There’s so much to love about And Then We Danced. The plot is hardly the typical ‘coming out’ story because Merab doesn’t come out until the very end, and not really publicly. More, the film is about his first experiences in a world he didn’t even know existed, from stolen glances, to covert meetings, to a journey into the darkness of the underground queer scene (listen, every country has one…you can’t keep us down, we like to dance and grind). Despite Merab’s new understanding casting a shadow over everyone in his life, most of their reactions are truly secondary to experiencing his first heartbreak.
The one relationship that really does have a beautiful arc is with his dance partner Mary (Ana Javakishvili) with whom Merab has been paired with since they were nine years old. Mary has always assumed that they would end up together and watches him slowly slip away into the arms something she cannot even conceive. Her shift from anger to support is really one of the most beautiful aspects of the film. It also occurred during the best tracking shot I’ve seen in a long time – we watch Merab leave his brother’s wedding party and appear outside in the courtyard through a window where Mary consoles him.

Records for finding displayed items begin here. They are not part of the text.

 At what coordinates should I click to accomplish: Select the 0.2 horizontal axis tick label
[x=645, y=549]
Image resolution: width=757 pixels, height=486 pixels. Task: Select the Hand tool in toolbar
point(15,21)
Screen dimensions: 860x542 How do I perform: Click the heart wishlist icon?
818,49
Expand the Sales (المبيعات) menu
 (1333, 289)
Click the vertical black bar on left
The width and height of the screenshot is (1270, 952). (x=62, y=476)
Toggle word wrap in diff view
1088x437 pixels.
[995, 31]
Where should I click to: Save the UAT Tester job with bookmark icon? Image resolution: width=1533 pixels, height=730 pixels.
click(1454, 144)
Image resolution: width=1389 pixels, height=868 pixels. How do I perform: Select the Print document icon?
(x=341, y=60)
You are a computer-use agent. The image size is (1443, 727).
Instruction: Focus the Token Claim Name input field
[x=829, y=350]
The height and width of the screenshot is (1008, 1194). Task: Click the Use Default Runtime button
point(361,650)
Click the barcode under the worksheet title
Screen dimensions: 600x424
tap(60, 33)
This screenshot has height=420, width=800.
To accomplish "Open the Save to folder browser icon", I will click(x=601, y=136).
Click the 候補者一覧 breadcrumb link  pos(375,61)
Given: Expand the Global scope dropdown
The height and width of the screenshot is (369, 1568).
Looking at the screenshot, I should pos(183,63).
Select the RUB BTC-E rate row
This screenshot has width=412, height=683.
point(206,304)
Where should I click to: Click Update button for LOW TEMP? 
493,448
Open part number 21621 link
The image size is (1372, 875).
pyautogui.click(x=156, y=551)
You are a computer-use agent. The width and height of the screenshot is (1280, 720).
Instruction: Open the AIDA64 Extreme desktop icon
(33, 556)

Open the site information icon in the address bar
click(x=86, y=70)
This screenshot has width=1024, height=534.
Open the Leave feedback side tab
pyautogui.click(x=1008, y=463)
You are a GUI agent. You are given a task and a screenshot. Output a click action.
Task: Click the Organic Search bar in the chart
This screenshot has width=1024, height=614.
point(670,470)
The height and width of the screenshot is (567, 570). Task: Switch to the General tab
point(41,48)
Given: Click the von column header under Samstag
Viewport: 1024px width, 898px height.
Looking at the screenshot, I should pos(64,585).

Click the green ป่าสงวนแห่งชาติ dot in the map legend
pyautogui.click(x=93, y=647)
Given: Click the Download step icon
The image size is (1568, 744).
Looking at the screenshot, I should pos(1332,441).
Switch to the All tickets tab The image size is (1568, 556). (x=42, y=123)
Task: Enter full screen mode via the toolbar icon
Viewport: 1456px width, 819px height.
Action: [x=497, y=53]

In fact the film overflows with nuanced relationships. There is the competition with his brother, also a dancer but who is slipping into criminal behavior. His parents, both ex-dancers, are separated, his grandmother has her own history and there is there dance instructor at the school, who doesn’t like Merab, possibly based on long running issues with his family. It’s the perfect example of a queer identity affecting every relationship in a character’s life and yet not feeling like it is overwhelming the film. This is a dance film through and through and what Merab has been criticized for at the opening of the film, a certain lack of masculinity in his movements, becomes his greatest triumph at the audition. I never thought I could be so moved by traditional dance.
Despite the setting, the film was actually Sweden’s official entry for the best International feature at the Oscars, although it was not in the end selected. This week it was named best film at Sweden’s Guldbagge Awards, their Academy Awards. Levan Akin’s movie also picked up best male actor for Levan Gelbakhiani, best script for Akin, and best cinematography for Lisabi Fridell. This is a film that shows how vital storytelling can still be. Many ultra conservative groups in Georgia tried to stop the screenings of the film and even organized protests outside of the theater. At one point, police had to prevent a mob from forcibly entering the theater. Despite that, all the screenings went on as planned. I hope a film like this can change the tide in Georgia, if not immediately, then over time as more and more Georgians see it.